Malignant transformation of LGGs in children is a very rare phenomenon. This is to our knowledge the first well-documented case describing malignant transformation of a suspected benign pediatric cerebral mass lesion, which did not undergo radiation, in a patient without a cancer predisposition syndrome (e.g., neurofibromatosis), with the transformation occurring after such a long follow-up period. The management of these lesions is still controversial. Unfortunately, radiological risk factors for malignant transformation of such lesions in the pediatric age group are lacking.

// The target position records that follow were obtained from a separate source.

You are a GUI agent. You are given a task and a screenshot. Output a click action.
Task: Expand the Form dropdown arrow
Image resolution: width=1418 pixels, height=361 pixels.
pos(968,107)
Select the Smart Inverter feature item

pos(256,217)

Conservative treatment of incidental cerebral mass lesions in children seems a valid option. These lesions should probably be followed indefinitely, while carefully watching for changes in imaging characteristics.
儿科人群神经影像学检查中的偶然发现是一个新出现的治疗挑战。这些偶然发现的儿童脑内肿块病变,放射学上可能被认为是低级别胶质瘤(LGG),其治疗选择各不相同,从谨慎的保守“观察与扫描”治疗到手术活检、全切除以及早期放疗和/或化疗。由于儿童LGG的恶性转化极为罕见,一些系列研究主张对这些病变进行谨慎的保守处理;然而,尚未完全达成普遍适用的治疗方案。
我们报告一例10岁男孩,其额底部偶然发现脑内肿块病变,怀疑为低级别胶质肿瘤。最初,进行磁共振成像(MRI)以排除导致其生长发育迟缓的病理情况,并开始使用生长激素治疗。对这个无症状病变进行密切的临床和影像学随访6年后,发现病变仅有微小生长,我们决定继续观察。7年后,常规MRI显示病变明显生长并出现新的强化。此时,对病变进行了手术切除。令人惊讶的是,诊断为多形性胶质母细胞瘤(世界卫生组织IV级,BRAF V - 600E突变)。
儿童LGG的恶性转化是一种非常罕见的现象。据我们所知,这是首例有充分记录的病例,描述了在无癌症易患综合征(如神经纤维瘤病)的患者中,一个疑似良性的儿童脑内肿块病变在未接受放疗的情况下发生恶性转化,且这种转化发生在如此长的随访期之后。这些病变的处理仍存在争议。不幸的是,缺乏关于儿科年龄组此类病变恶性转化的放射学危险因素。
对儿童偶然发现的脑内肿块病变进行保守治疗似乎是一种有效的选择。这些病变可能需要长期随访,同时密切观察影像学特征的变化。